The electrical brake in engaged when both directional inputs are low, and the enable is high. Otherwise, when driving the main speed control is accomplished with PWM on the enable line.
Diagnostics describing all of the above actions can be displayed on the PC-USB terminal. If you look through the code there are more diagnostic reports commented out. Most of these diagnostics will have commands that look like DiagSerial.printf(...). You can remove these comments for more diagnostics. I have found that too many diagnostics printouts can cause the MCU to freeze when providing a high-rate command stream, such as the opne produced by the CXEM-car app.
Step 4: Test From Remote-control App
Use of the remote control app is converted in the Instructable on Bluetooth control of an RC car for Android. To summarize:
- Use an app like BlueTerm to pair with the Bluetooth device and get it's MAC address
- Under the CXEM Car menu is a Settings selection where you can enter the MAC address.
- You can then enter a control mode. At this time the app should connect and the serial-over-Bluetooth module should stop blinking
- Commands from the app should now drive the motors
If something does not work, try connecting with Blueterm, or go back to the Testing Serial connection step to make sure that the app is communicating properly.

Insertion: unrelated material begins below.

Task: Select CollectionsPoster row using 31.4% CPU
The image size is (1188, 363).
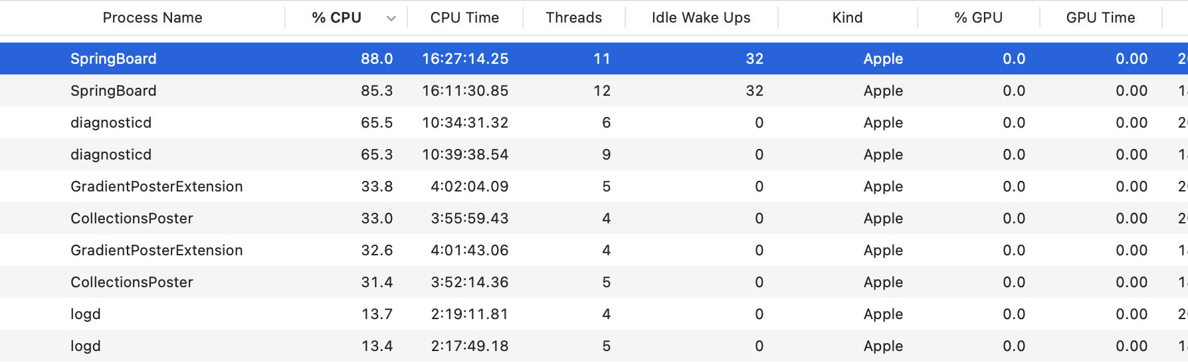Action: [x=132, y=282]
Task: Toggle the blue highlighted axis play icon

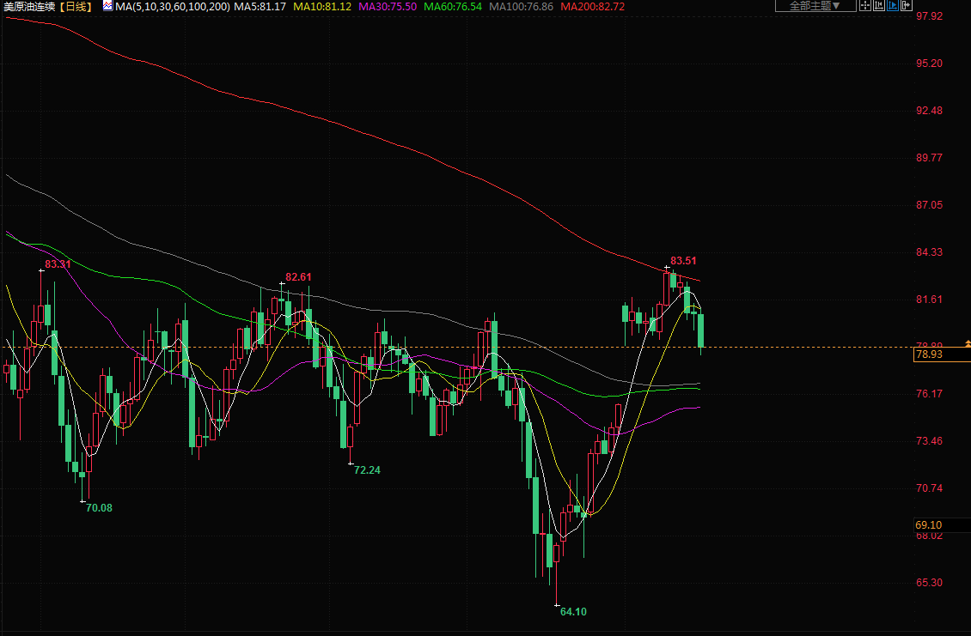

If the connection freezes, try removing diagnostic printouts from the TankDrive firmware.
If everything is working well, go back to the initMotorDrive() function in TankDrive's main.cpp, and set the deadman timeout to a reasonable value like 250 with the line md.setCommandTimeout(250);.
Download this change, and you should be able to safely command a tank-drive style robot.
Step 5: Conclusion
The initial version of this MCU firmware was created by porting an existing Arduino sketch. Some functionality has been replaced by more appropriate mbed classes, but there are capabilities of the mbed ARM which could be incorporated to make this code even more streamlined. Timers and Timeouts might be better choices to implement certain features on the mbed ARM platform than the polling techniques used for the Arduino implementation. Keep an eye on the TankDrive project at mbed for future developments in this direction.
The Freescale K64F, with its 48MHz clock, and 32-bit processor is capable of a lot more than this simple demonstration remote control application. This application is intended as a starting template for more complex robotics projects on this platform.